Si chiamava Gianluca Ibarra Silvera il 22enne accoltellato poco prima delle 22.30 di martedì 26 maggio 2026 nella stazione di Milano Certosa. Gli aggressori - una decina in tutto, di origine sudamericana, come la vittima - non sono stati ancora individuati: subito dopo aver colpito il giovane, sarebbero fuggiti in varie direzioni; alcuni salendo a bordo di un treno diretto a Treviglio per evitare i poliziotti.
Nato a Milano nel dicembre 2003 da genitori originari dell'Ecuador, Gianluca Ibarra Silvera lavorava come allestitore di stand. Stando a quanto emerso finora, non aveva precedenti penali: a suo carico risulterebbe soltanto una vecchia segnalazione per uso personale di sostanze stupefacenti.
Nella serata di ieri si trovava insieme al fratello di 20 anni e a un amico più grande nella stazione di Milano Certosa, alla periferia nord-ovest della città, quando - per motivi ancora da chiarire - lui e gli altri sarebbero stati presi di mira da gruppo di giovani, anch'essi di origine sudamericana.
La situazione sarebbe rapidamente degenerata: i tre sarebbero stati accerchiati e avrebbero provato a fuggire dalla banchina. Silvera sarebbe caduto, venendo raggiunto e colpito con fendenti su tutto il corpo all'altezza del binario 6.
Quando il personale della Polfer è intervenuto per capire cosa stesse succedendo, era già privo di sensi, a terra. Accanto, il suo cellulare. Trasportato in codice rosso all'Ospedale Fatebenefratelli, si è spento poco dopo il ricovero senza mai riprendersi. Le sue condizioni erano gravissime.
Il fratello presentava abrasioni leggere a mano e gambe ed è stato portato all'Ospedale Sacco per tutti gli accertamenti del caso. Secondo la sua testimonianza, l'attacco da parte del gruppo - che non conoscevano - sarebbe avvenuto all'improvviso, senza un motivo particolare.
Versione, questa, che la polizia dovrà ora verificare, ascoltando anche l'amico e analizzando i filmati delle telecamere di videosorveglianza della stazione.
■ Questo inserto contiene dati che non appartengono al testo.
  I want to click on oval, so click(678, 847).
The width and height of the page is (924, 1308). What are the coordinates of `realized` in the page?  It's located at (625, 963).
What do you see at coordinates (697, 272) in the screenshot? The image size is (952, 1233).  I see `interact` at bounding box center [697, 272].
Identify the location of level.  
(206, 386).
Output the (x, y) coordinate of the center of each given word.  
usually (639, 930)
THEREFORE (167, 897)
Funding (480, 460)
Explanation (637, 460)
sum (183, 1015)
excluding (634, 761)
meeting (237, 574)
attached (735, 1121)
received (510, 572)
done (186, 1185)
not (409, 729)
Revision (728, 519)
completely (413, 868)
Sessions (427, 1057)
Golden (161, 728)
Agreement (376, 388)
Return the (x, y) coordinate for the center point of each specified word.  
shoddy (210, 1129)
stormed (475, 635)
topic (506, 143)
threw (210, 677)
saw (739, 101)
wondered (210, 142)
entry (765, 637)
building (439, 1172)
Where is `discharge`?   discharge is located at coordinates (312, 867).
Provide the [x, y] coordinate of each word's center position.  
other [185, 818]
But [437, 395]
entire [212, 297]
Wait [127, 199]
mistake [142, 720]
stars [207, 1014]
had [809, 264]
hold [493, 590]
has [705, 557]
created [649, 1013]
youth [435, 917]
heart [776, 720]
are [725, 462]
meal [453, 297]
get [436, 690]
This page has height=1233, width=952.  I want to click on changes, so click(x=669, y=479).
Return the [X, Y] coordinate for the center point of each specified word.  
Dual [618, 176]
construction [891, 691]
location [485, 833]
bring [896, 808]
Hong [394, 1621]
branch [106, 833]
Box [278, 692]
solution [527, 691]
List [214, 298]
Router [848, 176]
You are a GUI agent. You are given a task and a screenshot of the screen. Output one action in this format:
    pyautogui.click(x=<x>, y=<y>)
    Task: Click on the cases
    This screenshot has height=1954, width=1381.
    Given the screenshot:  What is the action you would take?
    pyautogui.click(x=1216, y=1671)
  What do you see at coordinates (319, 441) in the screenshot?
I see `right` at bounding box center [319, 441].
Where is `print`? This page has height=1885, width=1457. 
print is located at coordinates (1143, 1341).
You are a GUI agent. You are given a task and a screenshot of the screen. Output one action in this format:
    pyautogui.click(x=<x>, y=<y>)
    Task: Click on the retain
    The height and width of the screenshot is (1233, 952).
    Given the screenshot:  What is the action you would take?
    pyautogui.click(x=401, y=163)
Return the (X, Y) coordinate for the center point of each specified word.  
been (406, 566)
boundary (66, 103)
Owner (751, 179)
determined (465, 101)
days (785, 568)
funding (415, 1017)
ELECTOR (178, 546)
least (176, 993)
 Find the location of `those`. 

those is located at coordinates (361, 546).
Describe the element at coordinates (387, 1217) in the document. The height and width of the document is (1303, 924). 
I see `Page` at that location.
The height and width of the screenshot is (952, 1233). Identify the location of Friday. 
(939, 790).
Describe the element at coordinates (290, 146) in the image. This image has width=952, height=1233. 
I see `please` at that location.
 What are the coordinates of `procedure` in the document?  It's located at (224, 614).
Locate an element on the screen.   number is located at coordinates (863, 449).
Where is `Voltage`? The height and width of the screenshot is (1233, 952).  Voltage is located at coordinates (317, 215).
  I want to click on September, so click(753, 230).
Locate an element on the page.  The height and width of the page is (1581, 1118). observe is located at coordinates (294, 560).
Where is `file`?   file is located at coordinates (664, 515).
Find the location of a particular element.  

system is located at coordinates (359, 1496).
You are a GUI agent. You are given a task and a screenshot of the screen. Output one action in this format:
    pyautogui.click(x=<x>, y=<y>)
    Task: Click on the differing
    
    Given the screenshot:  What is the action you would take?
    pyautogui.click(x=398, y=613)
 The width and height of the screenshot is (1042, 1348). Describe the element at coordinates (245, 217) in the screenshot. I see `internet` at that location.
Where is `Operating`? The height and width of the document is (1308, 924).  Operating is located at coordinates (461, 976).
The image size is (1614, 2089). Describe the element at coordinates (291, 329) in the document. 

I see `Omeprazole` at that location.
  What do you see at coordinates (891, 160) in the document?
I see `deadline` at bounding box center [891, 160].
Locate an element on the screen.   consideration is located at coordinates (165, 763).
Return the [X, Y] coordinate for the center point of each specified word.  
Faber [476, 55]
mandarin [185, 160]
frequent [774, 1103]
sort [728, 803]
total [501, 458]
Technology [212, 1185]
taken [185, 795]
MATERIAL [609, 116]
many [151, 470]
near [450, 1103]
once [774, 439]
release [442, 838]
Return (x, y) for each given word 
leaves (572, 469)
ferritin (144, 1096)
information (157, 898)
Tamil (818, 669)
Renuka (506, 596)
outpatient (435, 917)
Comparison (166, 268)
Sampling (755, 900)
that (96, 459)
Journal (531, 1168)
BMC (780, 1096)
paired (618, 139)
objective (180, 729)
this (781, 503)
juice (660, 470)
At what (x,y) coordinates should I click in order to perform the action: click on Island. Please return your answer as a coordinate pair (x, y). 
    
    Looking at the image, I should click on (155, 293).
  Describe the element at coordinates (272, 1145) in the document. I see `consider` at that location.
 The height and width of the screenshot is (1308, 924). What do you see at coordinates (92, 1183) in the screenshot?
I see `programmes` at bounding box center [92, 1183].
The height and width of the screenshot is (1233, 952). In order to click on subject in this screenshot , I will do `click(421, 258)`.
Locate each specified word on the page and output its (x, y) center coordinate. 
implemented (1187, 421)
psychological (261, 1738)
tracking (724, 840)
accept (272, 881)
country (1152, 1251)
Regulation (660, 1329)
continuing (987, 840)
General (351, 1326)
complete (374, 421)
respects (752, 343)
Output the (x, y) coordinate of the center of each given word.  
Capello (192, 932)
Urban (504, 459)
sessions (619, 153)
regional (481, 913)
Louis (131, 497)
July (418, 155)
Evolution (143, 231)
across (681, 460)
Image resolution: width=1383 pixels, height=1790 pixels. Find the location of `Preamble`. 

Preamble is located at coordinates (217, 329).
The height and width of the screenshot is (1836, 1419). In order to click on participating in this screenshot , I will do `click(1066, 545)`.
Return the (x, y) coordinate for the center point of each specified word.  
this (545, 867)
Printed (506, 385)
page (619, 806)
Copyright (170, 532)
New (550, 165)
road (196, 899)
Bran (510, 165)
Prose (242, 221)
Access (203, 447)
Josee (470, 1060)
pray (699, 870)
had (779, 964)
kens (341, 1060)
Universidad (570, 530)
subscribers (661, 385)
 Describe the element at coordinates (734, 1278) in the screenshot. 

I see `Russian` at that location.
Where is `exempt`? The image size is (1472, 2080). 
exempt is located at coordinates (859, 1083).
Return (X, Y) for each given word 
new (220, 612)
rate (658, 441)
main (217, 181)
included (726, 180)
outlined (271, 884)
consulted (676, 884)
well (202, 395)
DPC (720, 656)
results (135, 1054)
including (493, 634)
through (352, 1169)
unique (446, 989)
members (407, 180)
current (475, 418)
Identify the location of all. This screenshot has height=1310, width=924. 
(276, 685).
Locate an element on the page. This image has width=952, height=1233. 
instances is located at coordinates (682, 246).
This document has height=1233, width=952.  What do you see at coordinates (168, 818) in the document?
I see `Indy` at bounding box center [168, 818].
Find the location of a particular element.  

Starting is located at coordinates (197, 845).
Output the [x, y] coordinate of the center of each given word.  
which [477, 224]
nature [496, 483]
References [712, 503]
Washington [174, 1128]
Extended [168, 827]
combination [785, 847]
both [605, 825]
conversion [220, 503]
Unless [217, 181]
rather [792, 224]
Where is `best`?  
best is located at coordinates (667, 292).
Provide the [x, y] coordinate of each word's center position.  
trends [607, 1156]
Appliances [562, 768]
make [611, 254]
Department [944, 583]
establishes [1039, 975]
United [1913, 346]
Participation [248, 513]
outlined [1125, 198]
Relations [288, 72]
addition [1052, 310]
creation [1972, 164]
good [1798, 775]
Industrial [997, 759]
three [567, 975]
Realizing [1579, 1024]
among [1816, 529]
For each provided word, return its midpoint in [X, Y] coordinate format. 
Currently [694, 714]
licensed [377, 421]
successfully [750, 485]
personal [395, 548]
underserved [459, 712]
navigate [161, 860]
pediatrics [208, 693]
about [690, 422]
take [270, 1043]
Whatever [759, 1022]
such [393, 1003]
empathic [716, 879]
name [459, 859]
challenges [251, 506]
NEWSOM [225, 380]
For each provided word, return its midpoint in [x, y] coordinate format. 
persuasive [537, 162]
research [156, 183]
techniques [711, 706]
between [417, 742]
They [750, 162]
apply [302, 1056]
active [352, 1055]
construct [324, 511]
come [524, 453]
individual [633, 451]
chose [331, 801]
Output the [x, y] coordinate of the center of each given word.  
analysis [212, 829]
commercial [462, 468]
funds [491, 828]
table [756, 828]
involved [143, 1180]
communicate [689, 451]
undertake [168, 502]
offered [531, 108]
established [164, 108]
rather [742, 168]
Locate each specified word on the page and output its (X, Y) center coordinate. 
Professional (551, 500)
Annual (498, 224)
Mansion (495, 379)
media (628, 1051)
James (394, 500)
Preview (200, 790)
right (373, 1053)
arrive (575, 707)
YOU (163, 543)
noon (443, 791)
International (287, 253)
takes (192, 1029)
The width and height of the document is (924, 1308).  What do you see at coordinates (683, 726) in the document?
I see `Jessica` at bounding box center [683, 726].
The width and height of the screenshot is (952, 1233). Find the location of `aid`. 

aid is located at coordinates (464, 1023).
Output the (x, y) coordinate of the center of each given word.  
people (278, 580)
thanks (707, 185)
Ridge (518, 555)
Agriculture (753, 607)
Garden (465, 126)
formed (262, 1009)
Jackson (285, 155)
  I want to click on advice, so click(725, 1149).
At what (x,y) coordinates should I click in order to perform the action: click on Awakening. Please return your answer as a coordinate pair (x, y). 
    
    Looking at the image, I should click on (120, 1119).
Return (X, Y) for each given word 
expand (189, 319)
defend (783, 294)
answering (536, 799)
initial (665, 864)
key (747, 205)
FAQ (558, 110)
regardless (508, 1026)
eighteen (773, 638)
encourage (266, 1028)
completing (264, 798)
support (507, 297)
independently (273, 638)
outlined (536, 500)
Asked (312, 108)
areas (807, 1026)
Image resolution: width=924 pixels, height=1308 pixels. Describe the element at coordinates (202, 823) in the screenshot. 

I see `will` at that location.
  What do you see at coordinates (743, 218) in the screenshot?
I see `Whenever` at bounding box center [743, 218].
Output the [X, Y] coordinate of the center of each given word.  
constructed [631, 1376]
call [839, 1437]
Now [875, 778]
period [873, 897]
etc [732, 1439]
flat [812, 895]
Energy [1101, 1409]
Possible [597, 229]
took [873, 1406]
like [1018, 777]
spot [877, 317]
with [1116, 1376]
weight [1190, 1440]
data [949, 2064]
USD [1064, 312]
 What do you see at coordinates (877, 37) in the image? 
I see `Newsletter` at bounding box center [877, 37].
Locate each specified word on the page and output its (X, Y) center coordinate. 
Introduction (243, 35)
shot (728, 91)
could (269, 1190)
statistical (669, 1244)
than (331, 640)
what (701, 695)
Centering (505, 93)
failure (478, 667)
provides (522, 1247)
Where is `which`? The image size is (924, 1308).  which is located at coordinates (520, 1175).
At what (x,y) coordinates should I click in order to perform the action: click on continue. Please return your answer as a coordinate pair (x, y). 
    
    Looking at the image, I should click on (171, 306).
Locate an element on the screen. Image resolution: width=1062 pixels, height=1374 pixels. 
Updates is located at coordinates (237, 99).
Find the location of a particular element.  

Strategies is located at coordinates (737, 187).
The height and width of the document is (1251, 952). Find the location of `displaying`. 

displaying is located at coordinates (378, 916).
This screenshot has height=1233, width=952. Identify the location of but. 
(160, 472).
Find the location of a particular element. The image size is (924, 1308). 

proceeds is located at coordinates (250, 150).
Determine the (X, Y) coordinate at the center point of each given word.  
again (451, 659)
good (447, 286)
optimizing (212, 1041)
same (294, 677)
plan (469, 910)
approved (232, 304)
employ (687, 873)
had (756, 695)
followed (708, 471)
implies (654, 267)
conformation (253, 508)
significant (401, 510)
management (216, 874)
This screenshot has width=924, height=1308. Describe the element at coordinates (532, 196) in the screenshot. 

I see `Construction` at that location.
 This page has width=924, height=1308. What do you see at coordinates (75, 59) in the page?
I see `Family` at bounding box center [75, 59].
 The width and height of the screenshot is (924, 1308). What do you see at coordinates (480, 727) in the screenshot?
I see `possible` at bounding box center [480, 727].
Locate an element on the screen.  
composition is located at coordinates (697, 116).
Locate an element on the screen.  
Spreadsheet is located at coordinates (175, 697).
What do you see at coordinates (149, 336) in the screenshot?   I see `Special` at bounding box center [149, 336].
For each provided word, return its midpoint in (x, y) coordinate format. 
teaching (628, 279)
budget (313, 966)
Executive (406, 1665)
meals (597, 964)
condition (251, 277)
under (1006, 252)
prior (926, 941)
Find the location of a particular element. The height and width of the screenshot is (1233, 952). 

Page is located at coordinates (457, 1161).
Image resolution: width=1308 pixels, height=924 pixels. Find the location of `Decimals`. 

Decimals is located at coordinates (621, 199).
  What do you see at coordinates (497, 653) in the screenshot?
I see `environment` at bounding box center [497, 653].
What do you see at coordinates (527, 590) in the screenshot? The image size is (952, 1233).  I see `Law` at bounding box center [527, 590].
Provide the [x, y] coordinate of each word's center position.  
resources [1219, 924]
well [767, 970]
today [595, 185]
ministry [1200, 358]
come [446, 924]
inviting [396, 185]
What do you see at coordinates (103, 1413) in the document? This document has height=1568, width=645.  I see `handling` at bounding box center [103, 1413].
Sul posto sarebbero stati trovati resti di cocci di bottiglia, che la Scientifica esaminerà per capire se stiano stati utilizzati come arma.
Nel video de LaPresse pubblicato dal quotidiano "Il Mattino", i rilievi della Scientifica nella stazione in cui è avvenuta l'aggressione a Milano - 27 maggio 2026.
I componenti del gruppo, tra i quali, secondo l'Ansa, potrebbero esserci minorenni, non sono stati ancora individuati. Subito dopo l'aggressione, si sarebbero infatti dileguati, in varie direzioni, salendo anche a bordo di un treno diretto a Treviglio, riuscendo a evitare i poliziotti.
Le indagini sono affidate agli investigatori della Squadra mobile della Questura di Milano, coordinati dal pubblico ministero Elio Ramondini. Tra le ipotesi, c'è quella che il gruppo possa essere legato a gang di latinos attive sul territorio. Esclusa una rapina.
È scontro, intanto, sulla questione sicurezza in città tra le varie parti politiche. Mentre numerosi residenti esprimono sui social rabbia ed esasperazione. "Era solo questione di tempo", scrive qualcuno riferendosi all'omicidio. "Non si può più girare tranquillamente, soprattutto di notte".
L'assessore regionale alla Sicurezza, Romano La Russa, ha parlato di "episodio gravissimo", annunciando che chiederà un incontro con il prefetto, Claudio Sgaraglia.
Tra le proposte circolate in queste ore, quella dell'uso di metal dector nei luoghi di aggregazione.